**The problem**
Gather from the listing below each line that includes the word "first", and copy it.

**Source data**
################
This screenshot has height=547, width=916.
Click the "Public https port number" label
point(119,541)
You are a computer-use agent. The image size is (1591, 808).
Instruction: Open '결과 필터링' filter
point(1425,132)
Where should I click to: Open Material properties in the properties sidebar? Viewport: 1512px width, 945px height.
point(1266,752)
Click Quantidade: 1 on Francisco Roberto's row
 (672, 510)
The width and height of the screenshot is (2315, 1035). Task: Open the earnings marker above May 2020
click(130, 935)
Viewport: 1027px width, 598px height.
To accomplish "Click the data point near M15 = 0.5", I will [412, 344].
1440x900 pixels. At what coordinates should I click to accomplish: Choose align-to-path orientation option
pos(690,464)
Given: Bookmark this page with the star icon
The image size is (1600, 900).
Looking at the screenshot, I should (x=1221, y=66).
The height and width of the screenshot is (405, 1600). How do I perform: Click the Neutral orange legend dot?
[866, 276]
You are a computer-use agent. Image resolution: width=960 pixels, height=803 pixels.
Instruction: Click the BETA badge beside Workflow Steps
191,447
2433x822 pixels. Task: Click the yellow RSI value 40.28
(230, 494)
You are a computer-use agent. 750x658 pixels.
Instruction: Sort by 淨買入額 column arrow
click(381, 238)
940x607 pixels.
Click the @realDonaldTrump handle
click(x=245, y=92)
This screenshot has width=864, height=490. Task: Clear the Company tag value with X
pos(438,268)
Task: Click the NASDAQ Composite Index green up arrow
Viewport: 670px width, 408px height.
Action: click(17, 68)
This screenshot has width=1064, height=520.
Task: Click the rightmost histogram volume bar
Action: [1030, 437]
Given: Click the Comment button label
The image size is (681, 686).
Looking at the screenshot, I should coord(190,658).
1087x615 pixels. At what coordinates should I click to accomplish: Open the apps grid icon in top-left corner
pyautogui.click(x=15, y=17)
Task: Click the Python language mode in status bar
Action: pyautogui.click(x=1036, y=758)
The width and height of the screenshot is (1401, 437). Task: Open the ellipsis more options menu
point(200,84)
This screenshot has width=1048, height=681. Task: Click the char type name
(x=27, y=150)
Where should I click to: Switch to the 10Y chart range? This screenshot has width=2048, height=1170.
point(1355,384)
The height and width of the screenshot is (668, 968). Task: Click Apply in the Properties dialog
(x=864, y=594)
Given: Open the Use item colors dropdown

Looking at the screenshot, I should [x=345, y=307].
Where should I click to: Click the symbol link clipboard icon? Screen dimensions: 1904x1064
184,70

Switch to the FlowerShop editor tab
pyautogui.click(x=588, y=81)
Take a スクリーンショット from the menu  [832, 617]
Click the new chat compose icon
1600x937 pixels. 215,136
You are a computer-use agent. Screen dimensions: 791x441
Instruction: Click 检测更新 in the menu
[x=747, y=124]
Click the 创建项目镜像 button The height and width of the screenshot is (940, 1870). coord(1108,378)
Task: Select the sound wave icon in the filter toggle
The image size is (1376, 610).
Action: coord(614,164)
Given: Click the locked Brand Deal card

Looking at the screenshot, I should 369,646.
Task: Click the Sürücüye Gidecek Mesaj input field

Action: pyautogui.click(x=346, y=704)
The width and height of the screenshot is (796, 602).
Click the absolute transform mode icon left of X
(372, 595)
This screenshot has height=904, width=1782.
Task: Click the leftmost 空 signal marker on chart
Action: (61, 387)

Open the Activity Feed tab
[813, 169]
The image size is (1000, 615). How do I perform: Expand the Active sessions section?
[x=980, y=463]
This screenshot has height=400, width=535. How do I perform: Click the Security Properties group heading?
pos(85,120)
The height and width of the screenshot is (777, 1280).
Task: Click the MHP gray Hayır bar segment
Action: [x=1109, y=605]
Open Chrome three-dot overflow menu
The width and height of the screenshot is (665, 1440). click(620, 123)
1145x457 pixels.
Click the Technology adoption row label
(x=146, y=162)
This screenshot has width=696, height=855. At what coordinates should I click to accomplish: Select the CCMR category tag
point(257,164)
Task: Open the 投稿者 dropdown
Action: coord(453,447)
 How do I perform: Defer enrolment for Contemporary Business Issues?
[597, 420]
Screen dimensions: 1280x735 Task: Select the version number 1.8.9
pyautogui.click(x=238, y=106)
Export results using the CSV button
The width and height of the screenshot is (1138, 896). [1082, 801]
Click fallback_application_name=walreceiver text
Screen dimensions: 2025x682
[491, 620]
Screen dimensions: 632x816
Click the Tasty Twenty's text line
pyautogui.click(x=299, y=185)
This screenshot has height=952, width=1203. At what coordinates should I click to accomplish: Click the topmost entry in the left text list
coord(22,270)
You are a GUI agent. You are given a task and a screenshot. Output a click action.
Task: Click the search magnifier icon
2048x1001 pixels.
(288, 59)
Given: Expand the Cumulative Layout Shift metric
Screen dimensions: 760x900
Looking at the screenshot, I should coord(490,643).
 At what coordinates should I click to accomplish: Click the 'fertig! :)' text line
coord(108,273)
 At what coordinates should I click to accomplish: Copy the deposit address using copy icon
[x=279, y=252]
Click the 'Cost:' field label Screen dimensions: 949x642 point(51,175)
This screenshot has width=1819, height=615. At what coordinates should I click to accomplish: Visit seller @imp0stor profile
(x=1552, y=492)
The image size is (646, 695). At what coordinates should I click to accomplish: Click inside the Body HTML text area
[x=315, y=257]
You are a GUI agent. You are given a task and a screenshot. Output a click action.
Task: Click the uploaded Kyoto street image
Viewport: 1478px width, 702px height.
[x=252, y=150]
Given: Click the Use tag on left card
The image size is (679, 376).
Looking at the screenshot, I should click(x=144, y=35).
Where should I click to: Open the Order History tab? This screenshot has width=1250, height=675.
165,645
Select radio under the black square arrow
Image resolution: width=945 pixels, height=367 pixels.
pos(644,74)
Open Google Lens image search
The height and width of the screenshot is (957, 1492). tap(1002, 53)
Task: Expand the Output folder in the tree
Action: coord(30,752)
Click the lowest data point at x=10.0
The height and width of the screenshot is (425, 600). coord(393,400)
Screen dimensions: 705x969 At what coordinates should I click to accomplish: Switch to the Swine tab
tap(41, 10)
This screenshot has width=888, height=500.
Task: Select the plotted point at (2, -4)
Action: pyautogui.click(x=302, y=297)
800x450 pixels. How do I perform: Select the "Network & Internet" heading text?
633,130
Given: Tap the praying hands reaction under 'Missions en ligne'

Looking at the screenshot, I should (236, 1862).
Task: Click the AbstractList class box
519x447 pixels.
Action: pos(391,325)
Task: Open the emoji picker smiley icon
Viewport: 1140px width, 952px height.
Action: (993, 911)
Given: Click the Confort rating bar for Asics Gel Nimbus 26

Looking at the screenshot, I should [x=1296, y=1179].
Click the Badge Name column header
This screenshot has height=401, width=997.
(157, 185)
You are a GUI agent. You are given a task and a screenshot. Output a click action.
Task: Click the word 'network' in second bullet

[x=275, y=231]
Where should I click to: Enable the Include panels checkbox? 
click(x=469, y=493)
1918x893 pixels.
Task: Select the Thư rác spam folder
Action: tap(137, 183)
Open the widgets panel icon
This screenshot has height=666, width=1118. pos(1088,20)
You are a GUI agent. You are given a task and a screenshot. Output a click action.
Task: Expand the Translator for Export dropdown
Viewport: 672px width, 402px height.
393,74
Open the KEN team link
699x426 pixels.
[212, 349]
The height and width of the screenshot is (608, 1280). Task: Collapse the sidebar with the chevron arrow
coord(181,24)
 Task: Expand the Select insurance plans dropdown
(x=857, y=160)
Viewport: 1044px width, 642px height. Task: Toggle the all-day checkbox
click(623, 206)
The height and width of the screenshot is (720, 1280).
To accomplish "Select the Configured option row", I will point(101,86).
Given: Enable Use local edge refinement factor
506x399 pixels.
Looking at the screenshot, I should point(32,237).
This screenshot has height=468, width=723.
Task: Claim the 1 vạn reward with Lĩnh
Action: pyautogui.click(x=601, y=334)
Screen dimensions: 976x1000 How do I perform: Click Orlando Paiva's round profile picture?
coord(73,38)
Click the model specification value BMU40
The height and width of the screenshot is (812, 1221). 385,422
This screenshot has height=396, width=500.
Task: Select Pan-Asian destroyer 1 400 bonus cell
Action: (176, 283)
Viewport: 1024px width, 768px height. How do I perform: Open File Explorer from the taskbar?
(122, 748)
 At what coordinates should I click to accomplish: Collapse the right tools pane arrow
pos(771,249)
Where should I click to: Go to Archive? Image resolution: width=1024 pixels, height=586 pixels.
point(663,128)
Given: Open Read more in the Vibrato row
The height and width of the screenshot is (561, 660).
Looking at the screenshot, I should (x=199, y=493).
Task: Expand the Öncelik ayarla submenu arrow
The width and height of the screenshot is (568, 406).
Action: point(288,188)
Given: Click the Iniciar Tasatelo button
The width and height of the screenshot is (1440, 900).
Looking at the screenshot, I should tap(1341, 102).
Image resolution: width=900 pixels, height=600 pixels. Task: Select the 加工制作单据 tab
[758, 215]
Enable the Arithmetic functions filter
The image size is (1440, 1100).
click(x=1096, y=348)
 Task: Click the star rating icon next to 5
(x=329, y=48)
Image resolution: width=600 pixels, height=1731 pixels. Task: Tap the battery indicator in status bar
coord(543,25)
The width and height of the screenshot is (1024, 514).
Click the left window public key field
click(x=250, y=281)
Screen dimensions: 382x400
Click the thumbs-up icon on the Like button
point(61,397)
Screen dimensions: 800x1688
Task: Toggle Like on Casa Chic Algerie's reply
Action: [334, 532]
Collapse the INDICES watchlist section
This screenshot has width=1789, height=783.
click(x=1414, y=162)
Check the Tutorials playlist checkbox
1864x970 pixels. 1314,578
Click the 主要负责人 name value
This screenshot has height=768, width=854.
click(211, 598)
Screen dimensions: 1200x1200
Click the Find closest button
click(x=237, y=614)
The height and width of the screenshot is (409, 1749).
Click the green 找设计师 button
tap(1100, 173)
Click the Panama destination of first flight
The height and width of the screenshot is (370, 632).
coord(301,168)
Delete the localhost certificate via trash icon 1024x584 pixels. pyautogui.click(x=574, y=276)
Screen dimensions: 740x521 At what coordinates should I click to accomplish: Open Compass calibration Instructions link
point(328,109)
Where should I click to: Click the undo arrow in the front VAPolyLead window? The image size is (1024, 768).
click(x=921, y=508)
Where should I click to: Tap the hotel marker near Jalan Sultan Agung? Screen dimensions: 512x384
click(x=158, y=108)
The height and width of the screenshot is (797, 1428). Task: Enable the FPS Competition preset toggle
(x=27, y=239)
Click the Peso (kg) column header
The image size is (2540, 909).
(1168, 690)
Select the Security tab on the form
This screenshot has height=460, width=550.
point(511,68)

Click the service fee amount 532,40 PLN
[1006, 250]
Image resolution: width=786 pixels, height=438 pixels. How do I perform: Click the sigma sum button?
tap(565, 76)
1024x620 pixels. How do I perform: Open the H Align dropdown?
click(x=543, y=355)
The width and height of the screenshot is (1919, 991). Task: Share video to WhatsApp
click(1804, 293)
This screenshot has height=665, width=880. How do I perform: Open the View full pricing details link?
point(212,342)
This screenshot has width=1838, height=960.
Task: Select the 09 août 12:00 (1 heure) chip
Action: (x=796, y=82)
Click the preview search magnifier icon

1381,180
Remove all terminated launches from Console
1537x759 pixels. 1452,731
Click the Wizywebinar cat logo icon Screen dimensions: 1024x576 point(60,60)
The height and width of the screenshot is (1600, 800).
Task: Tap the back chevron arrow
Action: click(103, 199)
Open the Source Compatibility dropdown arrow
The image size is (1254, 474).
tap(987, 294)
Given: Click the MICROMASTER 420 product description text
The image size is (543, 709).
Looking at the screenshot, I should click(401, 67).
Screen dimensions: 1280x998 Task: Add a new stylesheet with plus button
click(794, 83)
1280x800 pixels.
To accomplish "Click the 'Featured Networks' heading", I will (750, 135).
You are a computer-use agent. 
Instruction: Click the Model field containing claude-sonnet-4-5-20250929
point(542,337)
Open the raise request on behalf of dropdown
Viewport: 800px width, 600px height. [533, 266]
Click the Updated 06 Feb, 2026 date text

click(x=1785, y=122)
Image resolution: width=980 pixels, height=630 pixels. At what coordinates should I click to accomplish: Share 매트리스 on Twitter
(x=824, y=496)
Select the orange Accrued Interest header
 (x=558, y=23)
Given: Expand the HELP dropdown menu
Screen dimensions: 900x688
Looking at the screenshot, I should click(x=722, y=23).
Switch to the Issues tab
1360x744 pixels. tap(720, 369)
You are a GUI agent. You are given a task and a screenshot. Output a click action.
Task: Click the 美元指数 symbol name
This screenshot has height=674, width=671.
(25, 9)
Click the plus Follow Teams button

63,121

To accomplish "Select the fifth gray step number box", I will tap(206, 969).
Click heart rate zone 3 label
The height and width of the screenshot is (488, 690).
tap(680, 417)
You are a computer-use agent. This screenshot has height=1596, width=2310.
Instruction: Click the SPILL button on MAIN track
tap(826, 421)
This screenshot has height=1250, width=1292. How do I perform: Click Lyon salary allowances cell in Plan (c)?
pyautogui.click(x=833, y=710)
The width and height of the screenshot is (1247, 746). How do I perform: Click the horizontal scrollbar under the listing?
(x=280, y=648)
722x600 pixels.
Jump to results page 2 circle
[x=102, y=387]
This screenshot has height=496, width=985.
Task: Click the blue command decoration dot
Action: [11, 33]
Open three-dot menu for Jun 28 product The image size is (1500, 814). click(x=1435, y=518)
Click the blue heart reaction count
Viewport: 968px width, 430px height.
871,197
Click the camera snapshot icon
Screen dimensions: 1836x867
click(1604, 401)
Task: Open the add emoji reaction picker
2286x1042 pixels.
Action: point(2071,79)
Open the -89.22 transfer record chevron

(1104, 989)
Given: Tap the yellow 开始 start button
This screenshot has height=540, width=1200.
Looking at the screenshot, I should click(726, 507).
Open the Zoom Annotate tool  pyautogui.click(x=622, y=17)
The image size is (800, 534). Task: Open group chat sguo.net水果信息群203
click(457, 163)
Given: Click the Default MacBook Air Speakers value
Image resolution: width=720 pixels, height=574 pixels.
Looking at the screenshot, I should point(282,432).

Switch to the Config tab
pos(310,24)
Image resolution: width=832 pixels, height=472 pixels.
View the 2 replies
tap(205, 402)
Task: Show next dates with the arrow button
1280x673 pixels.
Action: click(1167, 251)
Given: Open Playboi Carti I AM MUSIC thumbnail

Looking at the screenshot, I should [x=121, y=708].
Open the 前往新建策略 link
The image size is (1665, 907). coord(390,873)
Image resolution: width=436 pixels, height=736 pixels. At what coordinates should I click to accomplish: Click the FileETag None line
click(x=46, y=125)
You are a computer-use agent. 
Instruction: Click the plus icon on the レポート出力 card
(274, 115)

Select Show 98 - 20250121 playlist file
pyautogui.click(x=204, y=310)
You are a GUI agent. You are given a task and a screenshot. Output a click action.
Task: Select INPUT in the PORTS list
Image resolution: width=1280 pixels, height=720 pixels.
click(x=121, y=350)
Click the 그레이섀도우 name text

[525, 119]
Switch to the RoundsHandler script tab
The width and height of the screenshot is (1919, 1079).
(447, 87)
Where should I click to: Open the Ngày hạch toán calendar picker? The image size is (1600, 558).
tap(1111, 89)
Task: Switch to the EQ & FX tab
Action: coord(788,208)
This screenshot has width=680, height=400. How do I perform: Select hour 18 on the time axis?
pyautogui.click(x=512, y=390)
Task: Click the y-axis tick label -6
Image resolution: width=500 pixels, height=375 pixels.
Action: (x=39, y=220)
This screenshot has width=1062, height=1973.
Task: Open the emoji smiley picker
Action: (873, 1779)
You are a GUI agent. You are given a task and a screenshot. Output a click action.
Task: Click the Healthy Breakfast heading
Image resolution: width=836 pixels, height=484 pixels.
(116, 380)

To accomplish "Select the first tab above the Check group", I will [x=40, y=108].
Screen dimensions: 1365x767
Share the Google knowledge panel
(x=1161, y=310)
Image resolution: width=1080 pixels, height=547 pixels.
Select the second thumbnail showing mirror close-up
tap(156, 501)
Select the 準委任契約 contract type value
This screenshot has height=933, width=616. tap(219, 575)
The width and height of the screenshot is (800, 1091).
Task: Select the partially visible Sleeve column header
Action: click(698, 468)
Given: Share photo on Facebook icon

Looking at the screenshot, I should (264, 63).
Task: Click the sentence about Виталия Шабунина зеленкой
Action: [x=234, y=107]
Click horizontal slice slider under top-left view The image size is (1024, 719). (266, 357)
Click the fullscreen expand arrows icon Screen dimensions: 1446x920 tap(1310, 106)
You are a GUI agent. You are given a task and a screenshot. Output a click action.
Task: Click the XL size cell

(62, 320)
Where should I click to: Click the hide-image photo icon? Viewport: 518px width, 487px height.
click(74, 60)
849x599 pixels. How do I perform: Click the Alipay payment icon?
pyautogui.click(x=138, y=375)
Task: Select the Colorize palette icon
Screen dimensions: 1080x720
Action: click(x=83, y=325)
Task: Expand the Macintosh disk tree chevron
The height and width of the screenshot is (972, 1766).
################
**Solution to this problem**
Click the Panama destination of first flight
To accomplish "Select the first tab above the Check group", I will [x=40, y=108].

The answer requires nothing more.